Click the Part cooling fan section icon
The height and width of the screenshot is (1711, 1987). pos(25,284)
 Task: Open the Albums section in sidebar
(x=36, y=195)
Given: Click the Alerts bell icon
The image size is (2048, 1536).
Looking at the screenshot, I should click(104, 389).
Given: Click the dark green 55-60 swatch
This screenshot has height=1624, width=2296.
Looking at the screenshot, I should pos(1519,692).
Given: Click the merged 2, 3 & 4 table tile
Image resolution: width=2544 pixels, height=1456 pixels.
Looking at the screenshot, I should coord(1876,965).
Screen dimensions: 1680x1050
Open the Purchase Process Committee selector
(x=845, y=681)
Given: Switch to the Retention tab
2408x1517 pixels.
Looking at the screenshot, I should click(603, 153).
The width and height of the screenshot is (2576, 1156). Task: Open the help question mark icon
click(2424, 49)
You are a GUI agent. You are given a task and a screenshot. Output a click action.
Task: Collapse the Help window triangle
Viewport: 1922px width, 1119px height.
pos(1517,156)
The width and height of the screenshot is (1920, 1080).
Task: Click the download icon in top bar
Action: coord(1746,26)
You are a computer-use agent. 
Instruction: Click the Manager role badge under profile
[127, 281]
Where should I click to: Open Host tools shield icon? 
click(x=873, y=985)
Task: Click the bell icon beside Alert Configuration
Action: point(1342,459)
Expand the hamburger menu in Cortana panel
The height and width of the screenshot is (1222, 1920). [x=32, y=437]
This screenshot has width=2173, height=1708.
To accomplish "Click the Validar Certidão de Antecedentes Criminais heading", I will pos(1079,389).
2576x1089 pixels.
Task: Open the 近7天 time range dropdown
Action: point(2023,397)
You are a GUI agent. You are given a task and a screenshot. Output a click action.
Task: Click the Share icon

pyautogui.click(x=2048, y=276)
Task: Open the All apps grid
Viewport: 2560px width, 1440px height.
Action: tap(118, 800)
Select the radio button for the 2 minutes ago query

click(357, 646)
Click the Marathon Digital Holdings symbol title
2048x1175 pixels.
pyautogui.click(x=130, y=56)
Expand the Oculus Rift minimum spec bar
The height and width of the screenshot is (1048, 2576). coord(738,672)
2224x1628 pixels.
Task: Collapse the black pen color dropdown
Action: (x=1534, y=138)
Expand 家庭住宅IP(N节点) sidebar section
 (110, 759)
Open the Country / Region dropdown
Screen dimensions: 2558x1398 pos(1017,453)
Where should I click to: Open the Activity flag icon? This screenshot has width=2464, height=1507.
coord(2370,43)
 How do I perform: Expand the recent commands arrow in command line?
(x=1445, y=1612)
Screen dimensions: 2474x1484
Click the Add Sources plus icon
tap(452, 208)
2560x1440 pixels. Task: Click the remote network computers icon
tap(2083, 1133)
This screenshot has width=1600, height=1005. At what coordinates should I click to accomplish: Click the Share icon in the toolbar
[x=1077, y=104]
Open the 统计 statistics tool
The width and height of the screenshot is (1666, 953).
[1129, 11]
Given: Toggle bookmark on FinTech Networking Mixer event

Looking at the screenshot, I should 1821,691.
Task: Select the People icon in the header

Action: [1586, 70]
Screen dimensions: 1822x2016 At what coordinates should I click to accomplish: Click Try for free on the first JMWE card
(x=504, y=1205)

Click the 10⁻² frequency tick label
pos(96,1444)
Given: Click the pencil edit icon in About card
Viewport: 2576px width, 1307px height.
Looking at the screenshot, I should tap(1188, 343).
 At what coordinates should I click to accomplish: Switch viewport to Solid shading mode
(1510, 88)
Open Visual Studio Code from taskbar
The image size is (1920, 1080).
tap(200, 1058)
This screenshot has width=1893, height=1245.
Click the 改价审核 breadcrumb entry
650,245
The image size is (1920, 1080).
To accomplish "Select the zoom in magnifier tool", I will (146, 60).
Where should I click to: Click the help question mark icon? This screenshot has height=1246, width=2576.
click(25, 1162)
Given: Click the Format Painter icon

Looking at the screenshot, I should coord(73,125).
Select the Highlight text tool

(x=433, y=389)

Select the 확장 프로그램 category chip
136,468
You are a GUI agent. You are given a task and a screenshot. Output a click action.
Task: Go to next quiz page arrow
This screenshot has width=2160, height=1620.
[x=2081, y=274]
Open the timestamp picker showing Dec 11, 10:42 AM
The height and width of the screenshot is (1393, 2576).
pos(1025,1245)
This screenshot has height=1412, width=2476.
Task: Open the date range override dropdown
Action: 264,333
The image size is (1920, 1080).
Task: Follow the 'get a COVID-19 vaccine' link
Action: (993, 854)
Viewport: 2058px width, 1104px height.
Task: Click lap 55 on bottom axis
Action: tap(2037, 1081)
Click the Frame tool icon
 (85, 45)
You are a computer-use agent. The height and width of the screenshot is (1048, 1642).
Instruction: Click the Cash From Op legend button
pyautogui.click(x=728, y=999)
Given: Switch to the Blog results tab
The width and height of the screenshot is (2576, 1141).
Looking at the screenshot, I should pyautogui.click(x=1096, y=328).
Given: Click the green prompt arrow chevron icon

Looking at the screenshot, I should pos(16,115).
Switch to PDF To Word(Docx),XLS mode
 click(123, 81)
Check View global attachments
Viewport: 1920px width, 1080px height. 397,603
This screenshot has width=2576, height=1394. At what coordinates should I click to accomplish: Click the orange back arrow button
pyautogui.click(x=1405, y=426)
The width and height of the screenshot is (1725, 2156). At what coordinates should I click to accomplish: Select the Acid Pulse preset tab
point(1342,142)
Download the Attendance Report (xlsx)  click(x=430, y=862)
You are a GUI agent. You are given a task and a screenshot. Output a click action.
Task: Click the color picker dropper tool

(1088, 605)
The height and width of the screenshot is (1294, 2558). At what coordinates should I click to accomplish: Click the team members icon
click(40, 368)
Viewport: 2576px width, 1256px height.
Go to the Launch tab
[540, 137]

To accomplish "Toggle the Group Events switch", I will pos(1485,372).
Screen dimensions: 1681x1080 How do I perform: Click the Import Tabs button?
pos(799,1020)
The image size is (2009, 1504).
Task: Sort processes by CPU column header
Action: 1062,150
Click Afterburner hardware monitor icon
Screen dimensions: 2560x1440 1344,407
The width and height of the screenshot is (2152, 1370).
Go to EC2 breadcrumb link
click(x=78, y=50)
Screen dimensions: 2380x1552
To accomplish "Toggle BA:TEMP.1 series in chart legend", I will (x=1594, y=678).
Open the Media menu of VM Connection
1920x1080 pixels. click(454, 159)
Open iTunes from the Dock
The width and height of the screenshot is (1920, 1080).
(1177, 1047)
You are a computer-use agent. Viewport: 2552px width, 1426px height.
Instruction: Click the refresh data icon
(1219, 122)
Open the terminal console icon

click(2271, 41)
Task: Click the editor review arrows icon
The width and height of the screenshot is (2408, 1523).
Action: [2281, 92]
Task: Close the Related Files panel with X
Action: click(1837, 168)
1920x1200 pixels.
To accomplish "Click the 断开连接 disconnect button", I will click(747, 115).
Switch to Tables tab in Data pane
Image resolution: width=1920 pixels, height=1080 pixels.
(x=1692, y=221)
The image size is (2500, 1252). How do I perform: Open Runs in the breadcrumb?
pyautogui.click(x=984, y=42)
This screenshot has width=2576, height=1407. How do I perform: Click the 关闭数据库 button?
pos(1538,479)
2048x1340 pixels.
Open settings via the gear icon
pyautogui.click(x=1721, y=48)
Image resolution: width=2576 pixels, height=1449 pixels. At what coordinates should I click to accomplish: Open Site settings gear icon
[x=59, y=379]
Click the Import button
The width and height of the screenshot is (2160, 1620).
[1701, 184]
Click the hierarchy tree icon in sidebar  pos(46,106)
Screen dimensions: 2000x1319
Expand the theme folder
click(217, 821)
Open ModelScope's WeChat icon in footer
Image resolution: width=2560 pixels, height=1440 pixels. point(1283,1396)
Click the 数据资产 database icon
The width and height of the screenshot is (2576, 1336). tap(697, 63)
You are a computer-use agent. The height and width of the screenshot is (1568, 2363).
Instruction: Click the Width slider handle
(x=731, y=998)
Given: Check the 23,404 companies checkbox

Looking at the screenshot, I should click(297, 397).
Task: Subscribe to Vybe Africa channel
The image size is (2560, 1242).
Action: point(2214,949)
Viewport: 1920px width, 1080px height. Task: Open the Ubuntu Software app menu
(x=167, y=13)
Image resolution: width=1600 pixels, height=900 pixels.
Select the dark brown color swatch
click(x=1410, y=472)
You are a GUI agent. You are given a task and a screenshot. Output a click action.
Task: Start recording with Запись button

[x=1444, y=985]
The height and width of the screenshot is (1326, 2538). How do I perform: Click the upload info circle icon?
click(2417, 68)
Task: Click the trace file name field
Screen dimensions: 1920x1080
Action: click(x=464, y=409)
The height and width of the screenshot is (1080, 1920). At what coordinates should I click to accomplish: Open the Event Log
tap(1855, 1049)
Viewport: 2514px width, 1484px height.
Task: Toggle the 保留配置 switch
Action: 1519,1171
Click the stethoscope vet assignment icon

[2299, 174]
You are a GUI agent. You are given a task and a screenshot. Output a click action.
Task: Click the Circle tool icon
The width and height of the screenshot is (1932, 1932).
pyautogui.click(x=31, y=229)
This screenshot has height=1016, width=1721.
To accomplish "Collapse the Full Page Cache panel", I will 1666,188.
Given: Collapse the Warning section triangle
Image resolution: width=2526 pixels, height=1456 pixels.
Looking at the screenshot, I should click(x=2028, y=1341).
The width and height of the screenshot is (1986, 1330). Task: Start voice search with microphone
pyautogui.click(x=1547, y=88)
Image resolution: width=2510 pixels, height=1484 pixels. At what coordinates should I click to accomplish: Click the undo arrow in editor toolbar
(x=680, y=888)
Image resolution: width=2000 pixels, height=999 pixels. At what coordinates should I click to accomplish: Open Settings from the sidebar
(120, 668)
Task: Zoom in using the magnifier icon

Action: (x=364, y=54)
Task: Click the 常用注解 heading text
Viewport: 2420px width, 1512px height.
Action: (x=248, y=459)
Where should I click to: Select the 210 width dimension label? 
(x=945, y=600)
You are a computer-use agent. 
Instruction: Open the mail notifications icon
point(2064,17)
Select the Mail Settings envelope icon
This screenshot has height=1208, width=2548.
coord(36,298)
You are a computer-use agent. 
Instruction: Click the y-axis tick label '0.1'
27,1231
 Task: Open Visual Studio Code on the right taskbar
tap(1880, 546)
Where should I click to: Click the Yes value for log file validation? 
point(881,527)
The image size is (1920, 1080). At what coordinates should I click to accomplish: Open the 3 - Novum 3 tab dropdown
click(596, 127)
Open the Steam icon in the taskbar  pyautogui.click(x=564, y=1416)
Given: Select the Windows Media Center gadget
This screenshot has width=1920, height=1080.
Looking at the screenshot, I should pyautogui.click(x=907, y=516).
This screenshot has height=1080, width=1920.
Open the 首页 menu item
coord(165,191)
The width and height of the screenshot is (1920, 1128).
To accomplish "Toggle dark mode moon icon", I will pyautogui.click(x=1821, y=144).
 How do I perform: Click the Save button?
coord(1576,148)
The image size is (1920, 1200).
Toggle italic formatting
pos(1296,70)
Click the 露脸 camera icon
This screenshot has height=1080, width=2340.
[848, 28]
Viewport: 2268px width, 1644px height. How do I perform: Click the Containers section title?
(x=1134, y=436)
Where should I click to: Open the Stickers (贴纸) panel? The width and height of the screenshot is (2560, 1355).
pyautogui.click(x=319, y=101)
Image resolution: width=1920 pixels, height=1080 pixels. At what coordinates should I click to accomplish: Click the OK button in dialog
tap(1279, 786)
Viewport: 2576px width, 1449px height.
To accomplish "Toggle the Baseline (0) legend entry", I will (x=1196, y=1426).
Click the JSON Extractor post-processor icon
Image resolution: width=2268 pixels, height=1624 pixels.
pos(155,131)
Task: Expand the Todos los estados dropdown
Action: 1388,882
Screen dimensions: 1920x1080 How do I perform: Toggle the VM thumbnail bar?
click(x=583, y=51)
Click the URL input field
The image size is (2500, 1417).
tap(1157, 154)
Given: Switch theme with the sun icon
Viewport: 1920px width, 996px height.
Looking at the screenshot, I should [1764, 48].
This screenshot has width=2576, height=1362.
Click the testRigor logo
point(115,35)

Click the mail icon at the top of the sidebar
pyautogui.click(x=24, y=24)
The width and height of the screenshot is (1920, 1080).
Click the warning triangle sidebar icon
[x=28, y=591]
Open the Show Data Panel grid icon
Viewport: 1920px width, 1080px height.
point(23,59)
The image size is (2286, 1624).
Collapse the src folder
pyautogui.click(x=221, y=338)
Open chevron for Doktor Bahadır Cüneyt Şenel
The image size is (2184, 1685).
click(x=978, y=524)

■ ■ ■ ■ ■

## YOUR INSTRUCTIONS
Repeat, word for word, the lines from the start of the records to the line that contains "Screen dimensions: 1680x1050", both of them included, and no others.

## RESULT
Click the Part cooling fan section icon
The height and width of the screenshot is (1711, 1987). pos(25,284)
 Task: Open the Albums section in sidebar
(x=36, y=195)
Given: Click the Alerts bell icon
The image size is (2048, 1536).
Looking at the screenshot, I should click(104, 389).
Given: Click the dark green 55-60 swatch
This screenshot has height=1624, width=2296.
Looking at the screenshot, I should pos(1519,692).
Given: Click the merged 2, 3 & 4 table tile
Image resolution: width=2544 pixels, height=1456 pixels.
Looking at the screenshot, I should coord(1876,965).
Screen dimensions: 1680x1050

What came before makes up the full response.